アジア在来家畜 写真データベース化 牛の博物館 HPで4154枚公開【奥州】
奥州市牛の博物館(同市前沢区)は、「在来家畜研究会 アジアの在来家畜写真データベース」を20日午後1時から同館ホームページ(HP)で公開する。同研究会(会長・万年英之神戸大教授)の会員が調査時に撮影したアジア各地の在来家畜に関係する貴重な写真4154枚が閲覧可能。資料利用についても同館で対応していく。
同研究会は大学の研究者らで組織し、野生動物から現在の家畜に至る過程を生物学的、文化史学的に解明するため、アジアを中心に50年以上にわたり海外での学術調査を実施している。
同研究会の特別賛助会員である同館によると、これらの調査の際、各会員が撮影した写真のネガ・ポジフィルムなどはこれまで個々で管理されていたことから、貴重な資料の整理と活用を図るため2013年からデータベース作成に着手。同館が作業を担当し、家畜学研究所の事業費支援を受けながら、フィルムからのデジタルデータ化などを進めてきた。
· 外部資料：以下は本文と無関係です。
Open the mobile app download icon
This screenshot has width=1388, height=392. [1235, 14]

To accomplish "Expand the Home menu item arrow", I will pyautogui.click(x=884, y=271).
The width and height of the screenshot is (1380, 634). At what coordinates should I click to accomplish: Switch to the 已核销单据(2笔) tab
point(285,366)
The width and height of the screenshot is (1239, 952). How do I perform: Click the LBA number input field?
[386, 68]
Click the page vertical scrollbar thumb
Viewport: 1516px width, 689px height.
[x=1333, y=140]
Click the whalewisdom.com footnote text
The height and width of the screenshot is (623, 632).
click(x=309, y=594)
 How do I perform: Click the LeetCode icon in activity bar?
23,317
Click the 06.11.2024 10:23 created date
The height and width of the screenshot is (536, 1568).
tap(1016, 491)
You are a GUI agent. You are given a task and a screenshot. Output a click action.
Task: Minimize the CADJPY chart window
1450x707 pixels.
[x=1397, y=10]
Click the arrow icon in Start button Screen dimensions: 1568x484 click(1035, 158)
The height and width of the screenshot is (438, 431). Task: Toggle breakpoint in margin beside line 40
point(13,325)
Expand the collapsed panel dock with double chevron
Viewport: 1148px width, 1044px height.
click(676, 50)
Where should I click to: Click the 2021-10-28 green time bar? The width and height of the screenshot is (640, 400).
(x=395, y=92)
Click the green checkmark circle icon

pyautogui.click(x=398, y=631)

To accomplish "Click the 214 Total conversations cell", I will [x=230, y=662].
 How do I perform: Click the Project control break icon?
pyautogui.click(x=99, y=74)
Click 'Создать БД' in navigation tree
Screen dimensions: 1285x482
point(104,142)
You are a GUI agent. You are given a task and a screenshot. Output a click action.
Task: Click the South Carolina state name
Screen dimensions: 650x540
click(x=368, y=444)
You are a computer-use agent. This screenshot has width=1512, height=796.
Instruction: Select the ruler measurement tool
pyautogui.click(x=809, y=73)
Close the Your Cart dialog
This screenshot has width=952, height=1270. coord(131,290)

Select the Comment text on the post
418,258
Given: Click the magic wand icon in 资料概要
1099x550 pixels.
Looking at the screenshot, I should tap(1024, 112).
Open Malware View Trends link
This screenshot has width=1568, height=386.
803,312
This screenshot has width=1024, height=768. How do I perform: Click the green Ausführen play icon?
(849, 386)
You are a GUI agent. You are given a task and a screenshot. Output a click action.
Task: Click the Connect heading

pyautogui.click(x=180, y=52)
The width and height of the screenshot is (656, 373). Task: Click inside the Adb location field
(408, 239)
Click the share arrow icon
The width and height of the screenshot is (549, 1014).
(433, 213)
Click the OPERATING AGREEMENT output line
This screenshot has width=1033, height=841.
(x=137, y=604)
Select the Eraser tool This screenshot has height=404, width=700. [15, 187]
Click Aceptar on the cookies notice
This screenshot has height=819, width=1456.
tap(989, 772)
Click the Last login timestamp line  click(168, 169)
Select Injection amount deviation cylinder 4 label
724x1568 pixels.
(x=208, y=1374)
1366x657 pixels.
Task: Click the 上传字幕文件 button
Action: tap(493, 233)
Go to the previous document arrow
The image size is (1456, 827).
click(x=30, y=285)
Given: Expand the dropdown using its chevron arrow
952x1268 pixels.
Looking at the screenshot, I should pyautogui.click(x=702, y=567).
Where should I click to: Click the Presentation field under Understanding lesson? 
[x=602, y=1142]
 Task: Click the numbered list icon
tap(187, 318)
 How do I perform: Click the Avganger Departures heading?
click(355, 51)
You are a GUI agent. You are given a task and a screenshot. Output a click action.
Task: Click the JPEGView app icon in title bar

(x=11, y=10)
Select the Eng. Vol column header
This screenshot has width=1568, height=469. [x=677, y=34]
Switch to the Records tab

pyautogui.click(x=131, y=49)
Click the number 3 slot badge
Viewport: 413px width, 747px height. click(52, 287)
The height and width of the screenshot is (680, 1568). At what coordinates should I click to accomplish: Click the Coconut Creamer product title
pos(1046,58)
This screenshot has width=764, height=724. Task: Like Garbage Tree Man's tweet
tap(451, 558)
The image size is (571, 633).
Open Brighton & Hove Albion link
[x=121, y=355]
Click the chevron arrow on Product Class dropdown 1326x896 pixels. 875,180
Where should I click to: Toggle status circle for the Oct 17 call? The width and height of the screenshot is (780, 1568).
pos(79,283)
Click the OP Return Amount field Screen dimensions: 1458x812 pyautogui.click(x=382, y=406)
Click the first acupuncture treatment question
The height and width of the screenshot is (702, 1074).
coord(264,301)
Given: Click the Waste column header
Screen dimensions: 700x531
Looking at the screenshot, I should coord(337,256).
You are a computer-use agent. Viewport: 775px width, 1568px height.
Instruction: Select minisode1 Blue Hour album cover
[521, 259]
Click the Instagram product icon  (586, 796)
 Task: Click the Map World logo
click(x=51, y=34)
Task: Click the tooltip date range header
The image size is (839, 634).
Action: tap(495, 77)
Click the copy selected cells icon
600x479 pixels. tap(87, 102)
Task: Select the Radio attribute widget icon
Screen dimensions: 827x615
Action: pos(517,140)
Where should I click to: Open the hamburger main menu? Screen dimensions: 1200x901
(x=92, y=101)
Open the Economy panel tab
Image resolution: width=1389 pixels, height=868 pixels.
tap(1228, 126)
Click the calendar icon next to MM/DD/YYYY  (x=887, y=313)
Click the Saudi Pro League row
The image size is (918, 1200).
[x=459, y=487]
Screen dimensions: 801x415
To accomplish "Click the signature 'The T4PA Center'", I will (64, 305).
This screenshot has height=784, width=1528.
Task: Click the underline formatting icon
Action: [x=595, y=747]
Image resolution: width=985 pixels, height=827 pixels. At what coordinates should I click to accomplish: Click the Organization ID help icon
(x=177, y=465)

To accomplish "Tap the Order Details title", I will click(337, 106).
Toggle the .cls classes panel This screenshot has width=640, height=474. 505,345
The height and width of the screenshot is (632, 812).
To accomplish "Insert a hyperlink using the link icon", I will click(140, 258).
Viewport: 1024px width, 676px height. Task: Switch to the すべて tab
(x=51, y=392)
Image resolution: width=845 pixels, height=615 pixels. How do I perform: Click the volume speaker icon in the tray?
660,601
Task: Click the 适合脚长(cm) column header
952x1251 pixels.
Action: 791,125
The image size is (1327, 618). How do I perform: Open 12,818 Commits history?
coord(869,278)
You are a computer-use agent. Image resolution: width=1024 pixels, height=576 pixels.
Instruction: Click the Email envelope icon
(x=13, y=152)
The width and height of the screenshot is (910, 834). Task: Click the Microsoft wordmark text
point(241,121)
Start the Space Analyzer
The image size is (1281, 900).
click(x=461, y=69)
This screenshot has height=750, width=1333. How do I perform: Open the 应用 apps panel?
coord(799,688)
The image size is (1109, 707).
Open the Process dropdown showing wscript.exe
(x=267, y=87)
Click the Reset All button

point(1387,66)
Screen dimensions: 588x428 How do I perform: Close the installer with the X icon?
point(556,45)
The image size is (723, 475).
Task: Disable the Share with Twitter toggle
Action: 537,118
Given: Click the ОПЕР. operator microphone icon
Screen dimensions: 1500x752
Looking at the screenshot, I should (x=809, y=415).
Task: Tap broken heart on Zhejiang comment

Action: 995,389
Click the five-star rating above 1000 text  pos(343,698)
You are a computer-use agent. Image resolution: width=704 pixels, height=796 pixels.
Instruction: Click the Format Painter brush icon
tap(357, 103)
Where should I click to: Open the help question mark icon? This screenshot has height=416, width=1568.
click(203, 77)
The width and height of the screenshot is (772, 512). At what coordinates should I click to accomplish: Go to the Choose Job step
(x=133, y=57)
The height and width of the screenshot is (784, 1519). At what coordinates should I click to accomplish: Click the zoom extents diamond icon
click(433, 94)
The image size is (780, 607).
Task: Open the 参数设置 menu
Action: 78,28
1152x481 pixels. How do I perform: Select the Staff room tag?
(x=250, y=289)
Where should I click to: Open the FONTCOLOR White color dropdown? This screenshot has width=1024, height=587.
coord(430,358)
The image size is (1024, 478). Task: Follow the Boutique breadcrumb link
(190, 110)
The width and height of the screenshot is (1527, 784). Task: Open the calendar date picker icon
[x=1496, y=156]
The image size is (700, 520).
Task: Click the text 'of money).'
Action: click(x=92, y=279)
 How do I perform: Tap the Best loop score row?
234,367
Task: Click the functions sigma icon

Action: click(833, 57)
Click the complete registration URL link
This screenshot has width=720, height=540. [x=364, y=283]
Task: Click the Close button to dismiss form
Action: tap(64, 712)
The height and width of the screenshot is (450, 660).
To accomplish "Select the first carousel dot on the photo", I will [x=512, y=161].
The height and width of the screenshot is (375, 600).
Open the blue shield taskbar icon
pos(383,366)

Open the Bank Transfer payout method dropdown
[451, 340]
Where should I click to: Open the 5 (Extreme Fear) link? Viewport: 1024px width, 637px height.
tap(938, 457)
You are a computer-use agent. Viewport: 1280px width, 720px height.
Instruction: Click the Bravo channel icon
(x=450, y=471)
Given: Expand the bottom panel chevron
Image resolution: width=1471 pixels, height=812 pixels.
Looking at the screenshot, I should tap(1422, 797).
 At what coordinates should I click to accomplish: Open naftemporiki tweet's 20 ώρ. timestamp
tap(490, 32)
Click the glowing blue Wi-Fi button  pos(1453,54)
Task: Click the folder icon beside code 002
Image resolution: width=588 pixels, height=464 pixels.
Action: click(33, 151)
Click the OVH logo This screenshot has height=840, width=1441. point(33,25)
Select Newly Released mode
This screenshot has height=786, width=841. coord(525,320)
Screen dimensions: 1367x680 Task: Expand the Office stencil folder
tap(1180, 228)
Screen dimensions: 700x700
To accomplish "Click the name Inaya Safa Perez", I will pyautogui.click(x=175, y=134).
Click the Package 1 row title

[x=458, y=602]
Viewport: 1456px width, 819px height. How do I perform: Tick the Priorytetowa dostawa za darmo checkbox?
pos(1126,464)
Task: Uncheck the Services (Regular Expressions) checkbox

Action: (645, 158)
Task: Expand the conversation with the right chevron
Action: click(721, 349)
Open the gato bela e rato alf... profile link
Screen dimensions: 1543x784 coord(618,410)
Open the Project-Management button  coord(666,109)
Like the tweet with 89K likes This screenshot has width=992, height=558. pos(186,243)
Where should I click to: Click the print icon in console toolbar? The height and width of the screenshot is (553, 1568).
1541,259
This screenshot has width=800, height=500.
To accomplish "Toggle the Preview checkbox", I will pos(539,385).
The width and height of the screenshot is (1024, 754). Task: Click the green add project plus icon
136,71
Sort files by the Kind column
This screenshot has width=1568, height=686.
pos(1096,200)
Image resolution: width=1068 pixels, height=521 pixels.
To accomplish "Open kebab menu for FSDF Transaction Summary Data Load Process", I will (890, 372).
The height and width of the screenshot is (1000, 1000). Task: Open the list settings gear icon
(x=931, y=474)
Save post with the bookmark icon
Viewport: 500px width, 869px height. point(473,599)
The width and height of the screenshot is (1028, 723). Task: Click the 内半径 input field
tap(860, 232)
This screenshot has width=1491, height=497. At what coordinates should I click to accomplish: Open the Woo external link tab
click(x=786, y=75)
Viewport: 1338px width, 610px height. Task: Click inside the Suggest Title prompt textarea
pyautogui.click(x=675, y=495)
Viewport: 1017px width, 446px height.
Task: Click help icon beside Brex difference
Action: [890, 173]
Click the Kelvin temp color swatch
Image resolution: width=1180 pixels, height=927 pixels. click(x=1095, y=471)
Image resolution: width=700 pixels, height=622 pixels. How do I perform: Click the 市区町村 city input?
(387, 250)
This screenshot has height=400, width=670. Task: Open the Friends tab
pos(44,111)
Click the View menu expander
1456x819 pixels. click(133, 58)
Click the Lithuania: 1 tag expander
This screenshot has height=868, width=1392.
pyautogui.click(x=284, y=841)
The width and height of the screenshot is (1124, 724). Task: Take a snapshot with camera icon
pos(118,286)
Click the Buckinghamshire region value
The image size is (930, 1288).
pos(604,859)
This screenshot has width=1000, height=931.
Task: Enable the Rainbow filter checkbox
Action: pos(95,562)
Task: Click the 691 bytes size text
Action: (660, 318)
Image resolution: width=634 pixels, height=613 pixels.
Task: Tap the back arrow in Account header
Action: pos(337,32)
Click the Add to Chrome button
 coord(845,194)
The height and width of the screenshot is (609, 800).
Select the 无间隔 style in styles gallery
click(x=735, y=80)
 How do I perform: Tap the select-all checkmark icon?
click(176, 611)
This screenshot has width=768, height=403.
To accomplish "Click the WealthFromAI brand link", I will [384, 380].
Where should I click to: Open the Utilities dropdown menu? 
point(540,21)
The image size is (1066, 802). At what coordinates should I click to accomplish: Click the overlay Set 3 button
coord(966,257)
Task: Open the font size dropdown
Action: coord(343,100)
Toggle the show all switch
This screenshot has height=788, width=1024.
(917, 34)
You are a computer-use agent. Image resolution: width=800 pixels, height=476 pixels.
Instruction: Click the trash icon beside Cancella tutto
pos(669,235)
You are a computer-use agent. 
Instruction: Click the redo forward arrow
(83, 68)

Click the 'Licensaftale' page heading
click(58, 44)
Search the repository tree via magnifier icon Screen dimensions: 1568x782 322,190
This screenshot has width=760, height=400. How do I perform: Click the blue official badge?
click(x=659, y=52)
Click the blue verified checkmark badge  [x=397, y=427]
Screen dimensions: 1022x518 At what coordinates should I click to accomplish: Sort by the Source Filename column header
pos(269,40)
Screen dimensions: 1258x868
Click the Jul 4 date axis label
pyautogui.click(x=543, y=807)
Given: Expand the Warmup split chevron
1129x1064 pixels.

データベースには、おおむね昭和40年代ごろ以降に28カ国で撮影された牛やニワトリ、ヤギ、ヒツジ、豚など在来家畜29種の写真を掲載。アジア各地の家畜原種や、牛車や馬車による輸送風景をはじめとした人々の営みと関わる家畜の姿などもある。「家畜種別」「撮影国」からの検索ができる。
データベース上の写真は同館に申請書を提出すれば利用可能で、申請書もダウンロードできるようにした。データは今後、随時追加していく予定。同館では、データを活用した写真展開催なども検討している。
作業に当たってきた同館の川田啓介主査兼上席主任学芸員は「家畜への関心を持ってもらいたいし、家畜とアジアの人々との関わりも写真を通して見てほしい」と話している。